Under the intense heat of Pakistan’s southern mango belt, workers swiftly climb tree branches, tossing freshly harvested mangoes into sacks held by farmhands below. Despite the mango season being in full swing since June in Sindh province, the volume destined for export markets is significantly lower than usual. Pakistan’s agriculture-reliant economy is feeling the strain of the ongoing Middle East conflict, a crisis the government has recently helped mediate.
In a notable development, a preliminary ceasefire agreement between the conflicting parties was announced this week, but it arrived too late to benefit the current mango season. Traders anticipate a decline of at least 30% in export sales this year, attributing the fall to weakened demand in key markets such as the Gulf region and sharply increased shipping expenses. Domestic sales have also suffered as local consumers, grappling with inflation triggered by the regional turmoil, are reluctant to purchase mangoes.
In Tando Allahyar, the heart of mango cultivation, orchard manager Mohammad Shakeel oversees groves of the prized Sindhri variety, known for its rich taste and juicy texture. Shakeel expressed concern that his business might not generate enough revenue to cover orchard lease costs, with some leaseholders abandoning their contracts altogether. “Significant losses have been incurred, and some contractors have forfeited their advance payments,” he explained.
Pakistan, often referred to as the “king of fruits” producer in South Asia, cultivates over two dozen mango varieties and typically earns about $110 million annually from international sales, ranking it as the world’s fourth-largest mango exporter. The current challenges highlight the vulnerability of Pakistan’s economy, which depends heavily on agriculture already strained by climate change effects.
Waheed Ahmed, Chief Patron of the All Pakistan Fruit and Vegetable Exporter Association, emphasized that nearly 80% of mango exports go to the Gulf countries, Iran, and Afghanistan—all regions currently affected by conflict. He projected a reduction of approximately 30,000 tonnes in mango exports this year, down to 80,000 tonnes. “The border with Afghanistan remains closed, Iran is embroiled in war, and the entire Middle East is in turmoil,” Ahmed noted.
While the recent ceasefire between the United States and Iran offers some hope, it remains uncertain and came too late to influence this year’s roughly three-month mango season.
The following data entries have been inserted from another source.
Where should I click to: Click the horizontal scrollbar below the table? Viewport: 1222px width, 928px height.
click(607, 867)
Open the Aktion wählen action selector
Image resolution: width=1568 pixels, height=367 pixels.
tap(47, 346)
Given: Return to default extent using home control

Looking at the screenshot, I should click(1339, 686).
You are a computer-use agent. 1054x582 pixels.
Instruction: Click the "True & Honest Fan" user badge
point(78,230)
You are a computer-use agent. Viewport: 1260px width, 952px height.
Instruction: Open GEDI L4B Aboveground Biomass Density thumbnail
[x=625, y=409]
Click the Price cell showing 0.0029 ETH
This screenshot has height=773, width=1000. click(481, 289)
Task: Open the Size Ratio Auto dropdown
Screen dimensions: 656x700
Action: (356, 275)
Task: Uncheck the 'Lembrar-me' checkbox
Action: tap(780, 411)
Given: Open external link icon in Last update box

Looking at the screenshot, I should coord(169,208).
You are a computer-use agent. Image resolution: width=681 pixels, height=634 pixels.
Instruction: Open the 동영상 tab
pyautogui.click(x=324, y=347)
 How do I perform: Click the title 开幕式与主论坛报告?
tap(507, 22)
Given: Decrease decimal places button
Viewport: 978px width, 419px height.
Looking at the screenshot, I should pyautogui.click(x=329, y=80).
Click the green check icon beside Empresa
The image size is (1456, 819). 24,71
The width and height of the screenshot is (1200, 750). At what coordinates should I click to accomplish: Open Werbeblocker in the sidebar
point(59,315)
Trade with Afghanistan has also stalled due to ongoing conflict, leaving hundreds of trucks stranded at closed border points for months. Additionally, blockades near the Strait of Hormuz have driven up energy prices, causing shipping costs to surge dramatically. Ahmed estimated that the cost to ship a 25-tonne container of mangoes has risen from about $1,400 last year to between $6,000 and $7,000 this year.
Any expectation that surplus mangoes flooding local markets might compensate for lost export revenue has been undermined by consumers’ financial difficulties amid rising prices for essential goods. In Karachi’s bustling outdoor markets, customer Muhammad Ashad observed mango prices at roughly Rs 200 ($0.72) per kilogram—about half of last year’s price. “Mangoes are much cheaper this season due to halted exports,” he said, adding, “Despite the availability of good-quality mangoes, many people cannot afford to buy them.”
Pakistan’s inflation rate surged to 10% in the three months following the conflict’s outbreak, up from 5.5% during the July-February period, government data. Shakeel confirmed the impact on local sales, stating, “Prices are low in the domestic market, but many cannot afford mangoes. With rising expenses and low incomes, people must choose between buying bread or mangoes.”